Ersun Yanal'a ayrılan sürenin sonuna geldik...

Ersun Yanal, Türkiye'nin kaliteli teknik direktörlerinden biri değildir diyemezsiniz. Belki de kariyeri bundan sonra hep geriye doğru gidecektir. Sonuçta Mustafa Denizli gibi 1.lig'den takım alıp çıkarabilecek, 'challenge' yapabilecek, meydan okuyabilecek bir hoca mıdır bunu zamanla göreceğiz. Çok büyük istek üzerine yeniden yayınlanan bir dizinin bölümü gibi düşünün. Bu sefer tutmadı. Fenerbahçe taraftarına kurdurduğu hayaller, Fenerbahçe'deki kariyerinden önce bitti. Evet, Ersun Yanal'a ayrılan sürenin sonuna geldik...

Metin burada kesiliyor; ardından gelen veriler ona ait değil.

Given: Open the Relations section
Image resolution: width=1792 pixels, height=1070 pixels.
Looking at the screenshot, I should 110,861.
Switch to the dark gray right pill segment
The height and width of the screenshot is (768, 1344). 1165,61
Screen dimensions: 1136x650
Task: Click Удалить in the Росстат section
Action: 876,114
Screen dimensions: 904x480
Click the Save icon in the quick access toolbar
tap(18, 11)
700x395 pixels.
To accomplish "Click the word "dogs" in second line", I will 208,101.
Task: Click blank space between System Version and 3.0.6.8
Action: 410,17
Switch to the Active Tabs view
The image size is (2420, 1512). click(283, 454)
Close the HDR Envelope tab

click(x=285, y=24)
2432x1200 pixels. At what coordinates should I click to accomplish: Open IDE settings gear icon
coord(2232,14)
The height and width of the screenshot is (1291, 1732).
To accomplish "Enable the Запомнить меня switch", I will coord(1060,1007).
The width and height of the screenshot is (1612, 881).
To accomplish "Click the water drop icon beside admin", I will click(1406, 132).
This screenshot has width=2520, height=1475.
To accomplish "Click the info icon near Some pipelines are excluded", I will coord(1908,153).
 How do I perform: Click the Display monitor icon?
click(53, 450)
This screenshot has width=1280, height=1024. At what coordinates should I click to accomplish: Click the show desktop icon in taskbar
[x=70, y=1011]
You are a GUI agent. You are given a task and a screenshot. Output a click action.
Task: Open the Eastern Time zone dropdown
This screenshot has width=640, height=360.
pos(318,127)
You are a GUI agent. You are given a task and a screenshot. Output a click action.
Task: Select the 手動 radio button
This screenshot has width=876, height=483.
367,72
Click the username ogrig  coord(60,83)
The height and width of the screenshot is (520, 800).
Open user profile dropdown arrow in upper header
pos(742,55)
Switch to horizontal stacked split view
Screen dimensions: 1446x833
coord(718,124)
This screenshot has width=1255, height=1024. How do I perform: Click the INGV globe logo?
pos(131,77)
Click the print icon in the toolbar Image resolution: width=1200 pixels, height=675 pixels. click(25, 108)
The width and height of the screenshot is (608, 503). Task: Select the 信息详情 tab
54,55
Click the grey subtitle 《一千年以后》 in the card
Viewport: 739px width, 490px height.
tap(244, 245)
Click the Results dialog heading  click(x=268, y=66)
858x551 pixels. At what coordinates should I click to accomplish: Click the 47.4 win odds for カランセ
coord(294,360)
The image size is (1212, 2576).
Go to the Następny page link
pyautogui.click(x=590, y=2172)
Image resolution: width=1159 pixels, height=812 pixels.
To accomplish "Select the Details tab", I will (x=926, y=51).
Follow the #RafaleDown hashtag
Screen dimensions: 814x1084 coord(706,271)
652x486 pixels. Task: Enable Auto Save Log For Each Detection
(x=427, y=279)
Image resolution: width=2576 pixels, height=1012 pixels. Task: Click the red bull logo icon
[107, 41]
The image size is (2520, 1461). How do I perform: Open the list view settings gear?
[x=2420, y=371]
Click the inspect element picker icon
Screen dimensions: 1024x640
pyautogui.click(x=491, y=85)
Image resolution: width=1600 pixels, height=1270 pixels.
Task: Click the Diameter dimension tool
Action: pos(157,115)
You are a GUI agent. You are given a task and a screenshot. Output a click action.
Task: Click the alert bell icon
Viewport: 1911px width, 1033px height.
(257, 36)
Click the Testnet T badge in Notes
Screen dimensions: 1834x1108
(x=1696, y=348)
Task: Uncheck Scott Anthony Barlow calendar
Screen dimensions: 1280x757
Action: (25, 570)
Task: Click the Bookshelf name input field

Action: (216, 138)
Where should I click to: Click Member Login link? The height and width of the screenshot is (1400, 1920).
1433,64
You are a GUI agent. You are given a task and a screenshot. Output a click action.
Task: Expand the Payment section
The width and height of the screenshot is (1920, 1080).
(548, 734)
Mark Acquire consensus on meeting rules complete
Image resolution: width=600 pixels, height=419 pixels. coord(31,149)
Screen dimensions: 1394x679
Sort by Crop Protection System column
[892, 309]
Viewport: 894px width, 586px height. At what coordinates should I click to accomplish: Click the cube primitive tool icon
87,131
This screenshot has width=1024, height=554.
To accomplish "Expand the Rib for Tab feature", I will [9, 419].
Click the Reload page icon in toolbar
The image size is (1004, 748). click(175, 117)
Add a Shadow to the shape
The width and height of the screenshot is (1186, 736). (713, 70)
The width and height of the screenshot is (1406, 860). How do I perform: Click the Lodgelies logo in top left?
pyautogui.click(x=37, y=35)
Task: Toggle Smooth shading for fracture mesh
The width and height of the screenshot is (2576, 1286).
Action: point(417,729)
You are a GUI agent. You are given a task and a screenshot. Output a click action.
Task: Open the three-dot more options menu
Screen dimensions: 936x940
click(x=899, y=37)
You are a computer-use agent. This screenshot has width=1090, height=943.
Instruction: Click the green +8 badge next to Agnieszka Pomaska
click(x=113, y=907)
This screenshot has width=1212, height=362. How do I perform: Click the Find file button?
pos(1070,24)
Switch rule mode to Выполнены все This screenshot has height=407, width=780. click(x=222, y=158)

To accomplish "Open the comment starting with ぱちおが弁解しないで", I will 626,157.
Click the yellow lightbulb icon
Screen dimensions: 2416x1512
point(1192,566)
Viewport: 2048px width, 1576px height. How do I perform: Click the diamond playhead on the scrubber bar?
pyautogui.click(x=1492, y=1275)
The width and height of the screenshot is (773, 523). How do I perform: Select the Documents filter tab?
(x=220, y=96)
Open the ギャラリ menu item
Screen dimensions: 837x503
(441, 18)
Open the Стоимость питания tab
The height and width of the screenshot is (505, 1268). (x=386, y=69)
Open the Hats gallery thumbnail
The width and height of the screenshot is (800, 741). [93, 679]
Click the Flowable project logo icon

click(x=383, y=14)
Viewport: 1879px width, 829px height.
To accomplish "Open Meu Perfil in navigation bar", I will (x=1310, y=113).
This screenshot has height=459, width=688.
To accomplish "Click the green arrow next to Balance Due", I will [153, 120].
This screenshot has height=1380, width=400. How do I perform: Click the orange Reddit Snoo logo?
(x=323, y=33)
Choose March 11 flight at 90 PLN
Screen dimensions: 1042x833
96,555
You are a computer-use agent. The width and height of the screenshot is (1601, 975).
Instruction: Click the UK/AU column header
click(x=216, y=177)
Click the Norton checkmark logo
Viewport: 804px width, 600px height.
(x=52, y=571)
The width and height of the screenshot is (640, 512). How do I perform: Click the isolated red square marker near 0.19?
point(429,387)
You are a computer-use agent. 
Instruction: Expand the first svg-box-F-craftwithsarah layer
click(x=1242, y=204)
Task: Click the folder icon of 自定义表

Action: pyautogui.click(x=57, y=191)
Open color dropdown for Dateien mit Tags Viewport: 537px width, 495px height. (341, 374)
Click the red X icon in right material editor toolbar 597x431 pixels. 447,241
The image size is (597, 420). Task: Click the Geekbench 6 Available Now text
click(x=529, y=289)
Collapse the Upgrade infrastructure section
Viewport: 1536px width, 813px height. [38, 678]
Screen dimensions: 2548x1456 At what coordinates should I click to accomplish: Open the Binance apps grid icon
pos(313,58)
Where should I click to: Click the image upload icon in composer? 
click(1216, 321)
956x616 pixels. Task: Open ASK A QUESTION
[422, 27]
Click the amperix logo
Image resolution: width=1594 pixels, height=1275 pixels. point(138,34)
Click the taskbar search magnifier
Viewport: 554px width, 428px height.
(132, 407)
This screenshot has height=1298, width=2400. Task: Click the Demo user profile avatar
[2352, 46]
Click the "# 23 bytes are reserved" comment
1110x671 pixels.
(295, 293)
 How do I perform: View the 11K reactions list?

Ara Gözbek agozbek@gazeteduvar.com.tr

İngiliz oyun yazarı William Shakespeare'in 'Othello' eserinde bir sözü vardır: “Önce hayaller ölür, sonra insanlar”. Fenerbahçe'deki ikinci Ersun Yanal dönemini hiçbir söz daha güzel anlatamazdı. Hayaller kuruldu. Dili anlaşılmayan birçok duaya amin dendi. Beklenti ateşine sürekli benzin döküldü ve o beklenti her gün kendi katsayılarıyla çarpıldı. Ama matematik bir yerde takıldı. Çünkü işlem en baştan yanlıştı. İşlem yanlış olunca sonuç da yanlış oldu. Önce umut sönmeye başladı, pembe sisler dağılınca ertelenen gerçeklerle yüzleşildi. Hayaller öldü yani. Ardından Ersun Yanal'ın Fenerbahçe hikayesi son erdi.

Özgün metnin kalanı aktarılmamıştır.